A colpire, chi segue l’evolversi delle indagini dall’esterno, è anche il sostegno che giunge a Parolisi da parte dei parenti, compresi i familiari di Melania.

Innocente – Salvatore Parolisi continua a essere descritto come un marito e padre esemplare. Nonostante le incongruenze e i salti logici che caratterizzano la sua deposizione, gli unici a non nutrire sospetti verso il caporalmaggiore sembrano essere coloro che lo hanno conosciuto meglio.
Salvatore potrebbe aver avuto anche una sbandata per un’altra donna, ma mai sarebbe riuscito a fare del male alla donna che sposò, che gli diede una figlia e a cui – come confermato anche dalla sua amante – continuava a tenere moltissimo.
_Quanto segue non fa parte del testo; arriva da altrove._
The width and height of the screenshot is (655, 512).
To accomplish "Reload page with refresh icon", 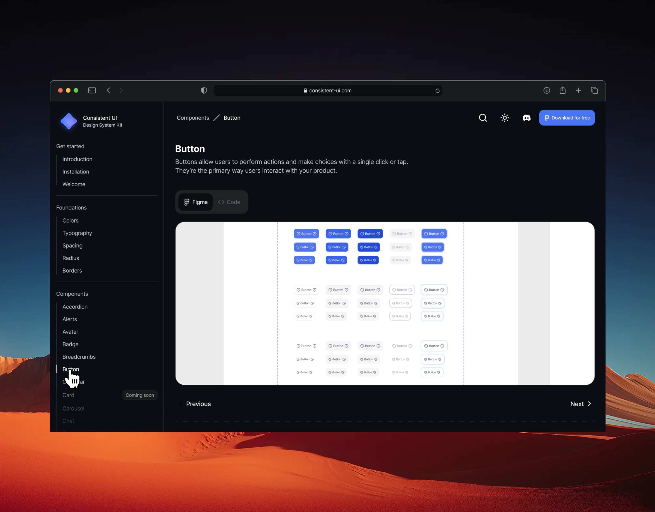I will [x=437, y=91].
A stabilire se le sensazioni dei familiari siano corrette saranno gli inquirenti, ma nel vedere la difesa senza se e senza ma di cui gode il marito di Melania, la speranza diventa quella che davvero le indagini possano escludere qualsiasi coinvolgimento da parte di quest’ultimo. Se non fosse così, si fa fatica a immaginare quali potranno essere le reazioni da parte di chi non hai mai osato nemmeno porsi certe domande.
Per sapere come andrà non bisognerà attendere molto: già dal prossimo interrogatorio a cui Salvatore Parolisi verrà sottoposto si potrà capire meglio se la sua posizione all’interno dell’inchiesta sia mutata o meno, se venga considerato soltanto una persona informata sui fatti o come presunto omicida.

S. O.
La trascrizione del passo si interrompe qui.